Wilson remarks, “It's also been aided by interventions from other central banks... Our quality bias is rooted in the notion that we remain in a later cycle environment” ([00:00]).
He reinforces the importance of maintaining a focus on quality and selectively investing in sectors with strong earnings prospects to navigate the anticipated volatility in the coming year.
Key Takeaways
- Weak Finish Factors: Strong pre-December rally, rising long-term interest rates, and a strengthening U.S. dollar contributed to the weak end of 2024.
- Market Breadth Warning: A widening divergence signals potential challenges ahead unless breadth improves.
- Liquidity Dynamics: Persistent liquidity from central banks underpins the current market structure but indicates caution.
- Investment Strategy: Prioritize quality equities and selective exposure within strong cyclical sectors to mitigate risks in 2025.
Notable Quotes
- “The S&P 500 could run to 6,100 on a decisive election outcome.” – Mike Wilson ([00:00])

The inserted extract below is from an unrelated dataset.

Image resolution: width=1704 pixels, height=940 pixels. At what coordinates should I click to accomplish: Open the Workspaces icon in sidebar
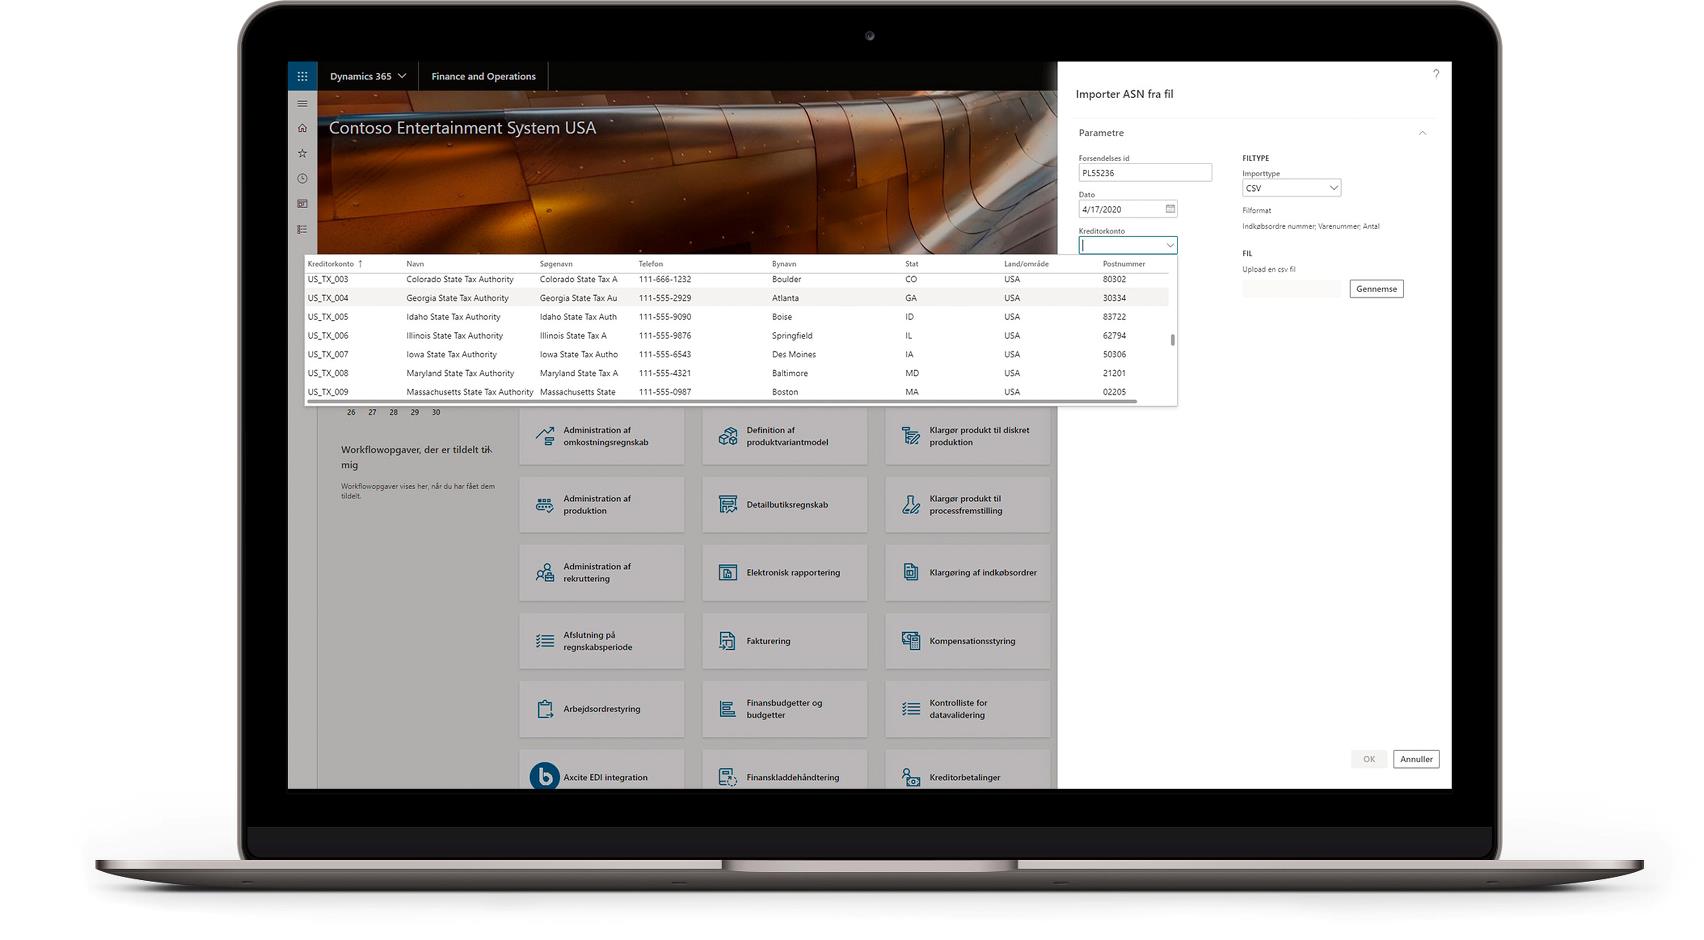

- “The term premium has risen by 77 basis points from the September lows... may be a byproduct of this dynamic and uncertainty around fiscal sustainability.” – Mike Wilson ([00:00])
- “The US dollar is quickly approaching the 10% year over year rate of change threshold that has historically pressured S&P 500 earnings growth and guidance.” – Mike Wilson ([00:00])
- “This divergence can close in two ways. Either breadth improves or the S&P 500 trades closer to its own 200 day moving average, which is about 10% below current prices.” – Mike Wilson ([00:00])
- “As long as these dynamics persist, we think it also makes sense to stay selective within cyclicals and focus on areas of the market that are showing clear relative strength in earnings revisions.” – Mike Wilson ([00:00])
Disclaimer
The episode concludes with a standard disclaimer emphasizing that the content provided is informational and should not be construed as financial advice.
This detailed summary encapsulates the critical insights from Morgan Stanley’s Thoughts on the Market podcast, offering valuable perspectives for investors and market enthusiasts navigating the complexities of post-2024 financial landscapes.